Apparent brightness is measured by using a photometer, which measures the amount of photons that arrive in an observed area per second. Absolute Brightness is measured using standard distance measurements. The absolute brightness only varies with pulsation, whereas the apparent brightness varies with pulsation and distance. Stephen Meyer offers an analogy to aid us in understanding why this matters to an astronomer:
“…imagine looking at a light coming from a lamppost through the fog while walking through a park at night. If you see a light in the park that looks extremely bright to you, you might attribute that apparent brightness to the light being extremely close at hand. Or you might attribute the brightness of the light to an extremely high-output lightbulb located on the other side of the park. (Meyer, Return of the God Hypothesis, Pgs 76-77)". Unless you know the distance to the light source, you have no way to calculate the actual brightness at the source from what you're seeing from a distance.
Astronomers faced a similar issue using apparent brightness to calculate the absolute brightness and distance of a star. They can measure the apparent brightness of a cepheid variable star, and they also know that light intensity dissipates with the distance travelled, specifically by the inverse of the square of the distance, or 1/d2. But they can only calculate absolute brightness if they know the distance to the star they see, and the distance ot the Magallanic Cloud was not known, so Laevitt was not able to calculate their absolute brightnesses from their apparent brightnesses. She could, however, plot the relationship of how both apparent and absolute brightnesses varied with the period of pulsation of the cepheids. Thus, to calculate the distance of the cloud, there must be a cepheid somewhere that has a distance we can calculate.

STORED ROWS
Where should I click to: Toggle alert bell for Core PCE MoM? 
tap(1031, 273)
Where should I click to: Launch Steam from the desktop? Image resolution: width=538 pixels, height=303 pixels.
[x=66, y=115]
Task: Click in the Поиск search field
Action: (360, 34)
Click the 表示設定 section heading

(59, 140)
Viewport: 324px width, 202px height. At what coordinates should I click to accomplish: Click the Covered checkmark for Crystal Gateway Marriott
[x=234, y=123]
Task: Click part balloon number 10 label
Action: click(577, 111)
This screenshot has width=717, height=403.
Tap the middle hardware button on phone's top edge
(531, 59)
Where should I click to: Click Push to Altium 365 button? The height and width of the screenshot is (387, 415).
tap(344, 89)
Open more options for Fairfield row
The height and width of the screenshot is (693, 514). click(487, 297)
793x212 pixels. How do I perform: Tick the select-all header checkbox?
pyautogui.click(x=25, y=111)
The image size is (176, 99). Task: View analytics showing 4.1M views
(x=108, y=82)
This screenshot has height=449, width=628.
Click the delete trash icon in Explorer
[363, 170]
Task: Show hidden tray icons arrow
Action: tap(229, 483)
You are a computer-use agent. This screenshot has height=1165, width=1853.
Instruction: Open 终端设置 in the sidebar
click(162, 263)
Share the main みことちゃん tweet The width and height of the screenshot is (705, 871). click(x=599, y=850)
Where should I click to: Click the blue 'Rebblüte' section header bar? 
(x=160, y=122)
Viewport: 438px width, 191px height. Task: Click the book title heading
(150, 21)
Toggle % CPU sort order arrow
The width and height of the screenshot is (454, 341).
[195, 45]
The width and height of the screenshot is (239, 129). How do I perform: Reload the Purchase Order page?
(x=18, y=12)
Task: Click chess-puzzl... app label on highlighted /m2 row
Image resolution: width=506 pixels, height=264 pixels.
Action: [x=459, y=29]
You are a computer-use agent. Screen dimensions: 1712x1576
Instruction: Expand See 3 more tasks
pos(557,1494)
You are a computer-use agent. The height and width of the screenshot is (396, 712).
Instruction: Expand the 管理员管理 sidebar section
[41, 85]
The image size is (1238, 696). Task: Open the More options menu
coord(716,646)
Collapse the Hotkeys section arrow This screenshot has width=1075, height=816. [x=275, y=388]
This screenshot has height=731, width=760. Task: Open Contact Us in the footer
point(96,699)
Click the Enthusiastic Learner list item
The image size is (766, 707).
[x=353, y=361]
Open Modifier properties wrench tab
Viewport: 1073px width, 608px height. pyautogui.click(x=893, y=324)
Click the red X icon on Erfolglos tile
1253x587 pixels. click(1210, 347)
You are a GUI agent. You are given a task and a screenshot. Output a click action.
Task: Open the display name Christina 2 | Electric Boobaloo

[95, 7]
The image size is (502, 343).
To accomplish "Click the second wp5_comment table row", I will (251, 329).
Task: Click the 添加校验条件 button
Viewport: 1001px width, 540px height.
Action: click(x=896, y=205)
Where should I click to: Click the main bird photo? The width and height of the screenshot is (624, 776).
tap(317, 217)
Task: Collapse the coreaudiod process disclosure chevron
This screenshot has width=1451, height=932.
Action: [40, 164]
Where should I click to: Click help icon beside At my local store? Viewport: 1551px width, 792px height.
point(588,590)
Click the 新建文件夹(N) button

TASK REQUIREMENTS
• a. Name every proper noun in the passage on stellar brightness, spelled as the passage spells it.
• b. According to the passage on stellar brightness, what instrument is used to measure apparent brightness?

SOLUTIONS PER TASK
• a.
- Stephen Meyer
- Return of the God Hypothesis
- Magallanic Cloud
- Laevitt

• b. A photometer, which measures the amount of photons that arrive in an observed area per second.